# Searching for Decent Wet Food for Arthirtic Senior Pit Mix. Help!



## keanna_777 (Jun 7, 2017)

Hello, everyone! I'm new on this website and I found it while searching Google for answers. So let's get to the meat of it. 
I have an awesome 8-year old American Pit Terrier/English Mastiff mix male dog named Jackson. Now Jackson lives back home with my mom in an urban area and doesn't get much exercise these days, except for going on tie out 2-3 times a day and whenever she can walk him. We recently took him to a local Banfield hospital and he was diagnosed with arthritis in his hind right knee/leg.
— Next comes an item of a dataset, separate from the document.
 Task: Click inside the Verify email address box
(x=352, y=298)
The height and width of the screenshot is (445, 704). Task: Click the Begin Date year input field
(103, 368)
He has ALWAYS hurt himself before from running out the house and around the neighborhood and due to all that pent up energy; he runs like a maniac and injures a hind leg. The limps lasted a day or two, then went away after going easy on it and gently massaging it but he had a limp for THREE months before it went away. So I started him on NaturVet's Level 1 Joint Care Chews. (which he refuses to eat on most days, sigh)
SO. I need suggestions on the best senior wet foods you guys know and have tried with good results. I am open to any tips and questions y'all have, and any advice is welcome. This dog is my world and I would buy him anything for him to feel better. Thanks!


----------



## naturalfeddogs (Jan 6, 2011)

I don't feed any commercial foods, but I would say look for one with the highest meat content.


----------



## InkedMarie (Sep 9, 2011)

I would choose grainfree options.


----------